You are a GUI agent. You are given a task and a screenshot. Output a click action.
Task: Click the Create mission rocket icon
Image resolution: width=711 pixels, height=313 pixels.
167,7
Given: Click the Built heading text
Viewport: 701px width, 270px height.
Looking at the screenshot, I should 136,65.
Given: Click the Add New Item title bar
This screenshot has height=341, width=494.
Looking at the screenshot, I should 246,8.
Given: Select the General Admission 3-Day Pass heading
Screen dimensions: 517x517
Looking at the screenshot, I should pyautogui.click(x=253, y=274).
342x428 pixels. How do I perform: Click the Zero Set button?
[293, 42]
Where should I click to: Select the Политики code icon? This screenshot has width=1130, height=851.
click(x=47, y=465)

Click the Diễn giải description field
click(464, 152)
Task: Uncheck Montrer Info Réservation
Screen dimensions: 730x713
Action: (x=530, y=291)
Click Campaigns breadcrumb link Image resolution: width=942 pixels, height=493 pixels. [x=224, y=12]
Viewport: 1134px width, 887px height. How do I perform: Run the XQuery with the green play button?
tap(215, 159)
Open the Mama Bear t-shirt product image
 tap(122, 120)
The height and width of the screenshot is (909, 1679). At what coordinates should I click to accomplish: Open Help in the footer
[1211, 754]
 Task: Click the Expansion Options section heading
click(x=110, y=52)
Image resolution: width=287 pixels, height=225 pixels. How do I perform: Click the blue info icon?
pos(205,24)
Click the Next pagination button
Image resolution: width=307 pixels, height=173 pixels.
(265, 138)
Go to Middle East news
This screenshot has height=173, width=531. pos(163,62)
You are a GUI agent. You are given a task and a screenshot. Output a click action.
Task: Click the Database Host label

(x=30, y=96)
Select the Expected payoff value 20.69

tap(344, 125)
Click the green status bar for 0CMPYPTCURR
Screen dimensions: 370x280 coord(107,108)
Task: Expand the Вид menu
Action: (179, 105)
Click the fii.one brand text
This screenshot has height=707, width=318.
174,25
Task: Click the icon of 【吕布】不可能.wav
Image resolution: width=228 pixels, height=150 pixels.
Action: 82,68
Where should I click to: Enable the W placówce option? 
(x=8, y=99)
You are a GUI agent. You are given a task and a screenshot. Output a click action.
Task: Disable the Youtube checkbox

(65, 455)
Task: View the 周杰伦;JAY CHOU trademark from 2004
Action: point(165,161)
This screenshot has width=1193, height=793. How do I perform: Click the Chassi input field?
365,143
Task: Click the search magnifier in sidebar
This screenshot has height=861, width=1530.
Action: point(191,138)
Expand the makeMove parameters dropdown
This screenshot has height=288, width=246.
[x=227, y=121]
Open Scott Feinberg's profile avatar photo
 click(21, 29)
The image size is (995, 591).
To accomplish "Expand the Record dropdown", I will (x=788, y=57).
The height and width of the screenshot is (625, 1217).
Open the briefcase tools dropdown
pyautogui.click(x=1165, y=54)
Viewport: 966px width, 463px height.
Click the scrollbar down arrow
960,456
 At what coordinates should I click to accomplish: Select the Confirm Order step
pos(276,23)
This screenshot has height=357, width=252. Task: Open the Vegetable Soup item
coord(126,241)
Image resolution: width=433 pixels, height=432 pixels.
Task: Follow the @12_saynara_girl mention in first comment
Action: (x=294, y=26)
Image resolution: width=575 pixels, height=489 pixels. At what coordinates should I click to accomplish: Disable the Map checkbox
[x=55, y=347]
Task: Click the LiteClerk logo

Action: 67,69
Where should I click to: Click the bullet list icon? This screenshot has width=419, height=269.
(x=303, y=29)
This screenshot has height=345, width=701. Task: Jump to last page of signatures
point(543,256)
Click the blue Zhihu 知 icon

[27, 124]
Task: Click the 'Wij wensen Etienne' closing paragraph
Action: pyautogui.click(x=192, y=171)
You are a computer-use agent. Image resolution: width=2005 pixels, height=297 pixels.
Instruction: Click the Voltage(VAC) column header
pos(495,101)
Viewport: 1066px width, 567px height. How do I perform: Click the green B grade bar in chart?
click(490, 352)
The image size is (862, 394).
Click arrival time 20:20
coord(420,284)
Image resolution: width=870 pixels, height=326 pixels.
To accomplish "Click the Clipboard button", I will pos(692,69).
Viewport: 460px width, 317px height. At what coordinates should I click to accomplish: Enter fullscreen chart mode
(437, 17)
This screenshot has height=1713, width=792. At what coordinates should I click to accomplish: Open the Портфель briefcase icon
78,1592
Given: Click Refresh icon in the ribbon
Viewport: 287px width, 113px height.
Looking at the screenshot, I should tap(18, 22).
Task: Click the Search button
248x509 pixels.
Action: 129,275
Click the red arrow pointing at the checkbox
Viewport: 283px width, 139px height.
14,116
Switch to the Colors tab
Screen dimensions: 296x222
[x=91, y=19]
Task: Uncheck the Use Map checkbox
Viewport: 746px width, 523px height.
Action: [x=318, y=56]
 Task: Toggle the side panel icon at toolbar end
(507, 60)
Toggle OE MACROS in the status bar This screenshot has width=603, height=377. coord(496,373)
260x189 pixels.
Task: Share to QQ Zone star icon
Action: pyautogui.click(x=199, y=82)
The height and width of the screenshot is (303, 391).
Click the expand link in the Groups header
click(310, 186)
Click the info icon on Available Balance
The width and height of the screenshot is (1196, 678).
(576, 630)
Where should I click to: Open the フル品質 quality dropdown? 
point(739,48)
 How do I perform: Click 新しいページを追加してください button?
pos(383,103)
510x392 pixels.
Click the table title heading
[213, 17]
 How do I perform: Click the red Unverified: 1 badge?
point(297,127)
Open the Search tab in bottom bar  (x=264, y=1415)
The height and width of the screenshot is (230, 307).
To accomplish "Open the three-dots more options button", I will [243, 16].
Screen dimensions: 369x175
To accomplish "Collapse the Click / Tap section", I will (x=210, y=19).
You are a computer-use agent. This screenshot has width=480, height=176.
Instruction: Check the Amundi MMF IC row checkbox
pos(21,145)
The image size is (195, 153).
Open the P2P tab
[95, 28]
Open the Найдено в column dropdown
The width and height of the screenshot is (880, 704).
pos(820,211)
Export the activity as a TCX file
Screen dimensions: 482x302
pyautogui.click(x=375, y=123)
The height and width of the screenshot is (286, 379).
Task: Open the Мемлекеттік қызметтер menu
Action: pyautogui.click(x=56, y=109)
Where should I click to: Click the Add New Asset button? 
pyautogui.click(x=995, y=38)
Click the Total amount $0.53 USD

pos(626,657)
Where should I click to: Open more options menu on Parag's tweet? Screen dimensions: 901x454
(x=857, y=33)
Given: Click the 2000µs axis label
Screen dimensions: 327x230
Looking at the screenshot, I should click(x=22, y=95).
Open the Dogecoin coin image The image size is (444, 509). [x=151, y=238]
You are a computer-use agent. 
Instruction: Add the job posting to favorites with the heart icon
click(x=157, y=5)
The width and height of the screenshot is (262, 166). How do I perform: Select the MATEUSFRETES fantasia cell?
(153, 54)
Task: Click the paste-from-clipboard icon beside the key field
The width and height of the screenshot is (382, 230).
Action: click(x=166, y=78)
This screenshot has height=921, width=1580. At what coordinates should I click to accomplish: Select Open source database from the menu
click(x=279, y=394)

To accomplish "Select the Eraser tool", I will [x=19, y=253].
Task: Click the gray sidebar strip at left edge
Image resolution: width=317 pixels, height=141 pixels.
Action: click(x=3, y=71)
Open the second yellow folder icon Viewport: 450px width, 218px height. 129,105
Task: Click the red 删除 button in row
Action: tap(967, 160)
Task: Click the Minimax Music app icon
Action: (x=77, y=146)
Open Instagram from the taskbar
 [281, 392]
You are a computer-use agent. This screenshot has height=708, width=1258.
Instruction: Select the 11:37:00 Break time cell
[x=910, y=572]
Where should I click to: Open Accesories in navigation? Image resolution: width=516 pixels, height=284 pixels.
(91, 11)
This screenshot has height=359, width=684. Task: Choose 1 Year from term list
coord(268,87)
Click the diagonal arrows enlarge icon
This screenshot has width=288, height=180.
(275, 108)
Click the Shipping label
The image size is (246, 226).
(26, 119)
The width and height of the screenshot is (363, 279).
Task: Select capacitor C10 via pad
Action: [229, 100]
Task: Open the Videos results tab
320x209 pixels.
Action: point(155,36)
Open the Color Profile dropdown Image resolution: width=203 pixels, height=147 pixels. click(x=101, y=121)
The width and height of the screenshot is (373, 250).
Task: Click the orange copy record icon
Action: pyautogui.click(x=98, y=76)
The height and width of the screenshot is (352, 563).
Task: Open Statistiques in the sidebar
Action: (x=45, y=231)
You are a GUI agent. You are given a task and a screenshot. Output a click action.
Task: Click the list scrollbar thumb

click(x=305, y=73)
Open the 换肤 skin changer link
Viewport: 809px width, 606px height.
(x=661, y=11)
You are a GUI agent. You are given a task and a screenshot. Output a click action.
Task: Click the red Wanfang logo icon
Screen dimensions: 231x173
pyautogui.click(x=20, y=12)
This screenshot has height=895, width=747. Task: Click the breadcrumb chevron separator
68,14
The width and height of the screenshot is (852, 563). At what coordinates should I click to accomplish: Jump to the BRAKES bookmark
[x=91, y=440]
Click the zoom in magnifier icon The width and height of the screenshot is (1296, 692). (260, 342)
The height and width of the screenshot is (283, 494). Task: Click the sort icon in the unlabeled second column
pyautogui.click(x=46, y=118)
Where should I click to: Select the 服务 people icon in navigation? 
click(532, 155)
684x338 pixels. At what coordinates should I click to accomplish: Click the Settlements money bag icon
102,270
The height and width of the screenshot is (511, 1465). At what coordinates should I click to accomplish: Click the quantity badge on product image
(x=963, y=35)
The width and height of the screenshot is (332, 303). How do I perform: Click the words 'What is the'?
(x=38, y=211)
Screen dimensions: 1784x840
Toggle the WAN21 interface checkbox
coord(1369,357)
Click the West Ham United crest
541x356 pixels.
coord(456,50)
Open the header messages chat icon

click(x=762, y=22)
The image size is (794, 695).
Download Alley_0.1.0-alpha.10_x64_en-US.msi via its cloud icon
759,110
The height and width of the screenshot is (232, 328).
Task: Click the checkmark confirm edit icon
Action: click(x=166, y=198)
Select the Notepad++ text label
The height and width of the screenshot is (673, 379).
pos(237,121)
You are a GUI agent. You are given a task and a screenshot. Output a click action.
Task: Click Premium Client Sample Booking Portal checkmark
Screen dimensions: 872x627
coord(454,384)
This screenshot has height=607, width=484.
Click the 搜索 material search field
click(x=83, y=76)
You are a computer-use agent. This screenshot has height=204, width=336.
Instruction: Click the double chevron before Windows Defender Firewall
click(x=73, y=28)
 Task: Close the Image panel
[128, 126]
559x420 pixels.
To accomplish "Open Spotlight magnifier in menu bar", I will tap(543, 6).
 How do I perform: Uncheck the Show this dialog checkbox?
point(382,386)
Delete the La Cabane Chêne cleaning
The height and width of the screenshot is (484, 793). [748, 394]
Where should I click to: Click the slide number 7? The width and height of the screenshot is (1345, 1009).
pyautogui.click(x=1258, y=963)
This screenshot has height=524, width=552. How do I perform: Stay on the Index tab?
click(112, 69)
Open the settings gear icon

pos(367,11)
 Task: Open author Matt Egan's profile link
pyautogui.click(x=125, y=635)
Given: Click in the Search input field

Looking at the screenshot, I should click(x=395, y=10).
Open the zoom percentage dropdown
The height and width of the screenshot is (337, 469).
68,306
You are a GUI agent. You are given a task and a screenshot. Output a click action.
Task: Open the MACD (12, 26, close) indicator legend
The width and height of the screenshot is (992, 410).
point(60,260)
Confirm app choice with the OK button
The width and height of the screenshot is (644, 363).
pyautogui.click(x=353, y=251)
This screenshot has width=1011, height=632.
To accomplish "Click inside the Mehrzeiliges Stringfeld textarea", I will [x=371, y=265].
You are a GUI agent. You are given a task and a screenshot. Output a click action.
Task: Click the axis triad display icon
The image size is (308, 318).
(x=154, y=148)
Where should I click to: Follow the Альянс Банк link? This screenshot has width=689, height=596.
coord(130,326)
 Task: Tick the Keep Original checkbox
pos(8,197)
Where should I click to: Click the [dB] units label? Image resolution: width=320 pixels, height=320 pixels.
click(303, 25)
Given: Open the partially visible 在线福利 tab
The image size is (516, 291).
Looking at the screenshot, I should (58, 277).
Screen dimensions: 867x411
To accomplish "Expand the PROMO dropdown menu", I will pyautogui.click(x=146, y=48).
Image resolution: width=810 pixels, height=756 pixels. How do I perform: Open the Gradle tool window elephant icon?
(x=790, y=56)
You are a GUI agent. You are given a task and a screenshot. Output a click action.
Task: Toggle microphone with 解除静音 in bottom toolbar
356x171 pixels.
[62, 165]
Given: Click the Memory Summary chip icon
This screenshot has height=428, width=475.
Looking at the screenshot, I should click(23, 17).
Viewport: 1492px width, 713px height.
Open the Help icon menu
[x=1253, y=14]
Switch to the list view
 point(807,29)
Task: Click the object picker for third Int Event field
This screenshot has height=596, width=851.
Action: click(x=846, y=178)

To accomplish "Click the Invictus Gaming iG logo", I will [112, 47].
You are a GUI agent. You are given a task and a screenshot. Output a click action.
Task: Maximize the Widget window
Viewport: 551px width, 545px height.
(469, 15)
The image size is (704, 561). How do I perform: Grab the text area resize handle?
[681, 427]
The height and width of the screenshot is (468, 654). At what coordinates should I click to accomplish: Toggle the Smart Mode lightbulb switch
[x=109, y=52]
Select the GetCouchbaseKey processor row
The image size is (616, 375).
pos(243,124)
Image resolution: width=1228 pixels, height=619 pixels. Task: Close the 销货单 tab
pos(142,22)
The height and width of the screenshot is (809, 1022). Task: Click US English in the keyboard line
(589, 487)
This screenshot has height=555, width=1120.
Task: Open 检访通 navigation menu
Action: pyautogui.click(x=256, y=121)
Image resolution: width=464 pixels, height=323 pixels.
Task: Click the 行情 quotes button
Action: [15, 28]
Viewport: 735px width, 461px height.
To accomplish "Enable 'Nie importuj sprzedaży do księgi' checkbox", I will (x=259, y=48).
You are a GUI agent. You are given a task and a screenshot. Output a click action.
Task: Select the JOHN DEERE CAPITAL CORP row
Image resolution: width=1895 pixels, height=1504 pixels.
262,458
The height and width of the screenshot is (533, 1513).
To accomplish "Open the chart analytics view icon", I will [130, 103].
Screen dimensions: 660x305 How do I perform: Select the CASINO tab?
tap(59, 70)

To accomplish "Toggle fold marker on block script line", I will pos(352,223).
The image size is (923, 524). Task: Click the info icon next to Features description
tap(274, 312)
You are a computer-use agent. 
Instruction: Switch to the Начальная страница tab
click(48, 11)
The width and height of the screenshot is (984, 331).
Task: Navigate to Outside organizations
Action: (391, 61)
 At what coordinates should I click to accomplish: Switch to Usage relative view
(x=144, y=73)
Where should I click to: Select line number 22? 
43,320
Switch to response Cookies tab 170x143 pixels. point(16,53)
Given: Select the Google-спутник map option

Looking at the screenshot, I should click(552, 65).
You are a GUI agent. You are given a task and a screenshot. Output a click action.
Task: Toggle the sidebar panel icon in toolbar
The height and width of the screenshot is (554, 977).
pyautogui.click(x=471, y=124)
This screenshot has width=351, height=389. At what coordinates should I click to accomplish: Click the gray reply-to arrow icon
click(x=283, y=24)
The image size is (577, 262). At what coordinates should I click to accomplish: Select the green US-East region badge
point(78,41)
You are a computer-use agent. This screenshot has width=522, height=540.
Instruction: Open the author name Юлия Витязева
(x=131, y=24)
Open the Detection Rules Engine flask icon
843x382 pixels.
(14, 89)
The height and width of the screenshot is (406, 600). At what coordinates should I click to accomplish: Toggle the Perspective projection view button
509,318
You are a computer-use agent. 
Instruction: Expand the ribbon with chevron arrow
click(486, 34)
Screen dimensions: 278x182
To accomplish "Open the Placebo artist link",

..............................

• _What you have to do_
The total of lines in the data that contain "axis" is all you should give.

• _Response to this task_
2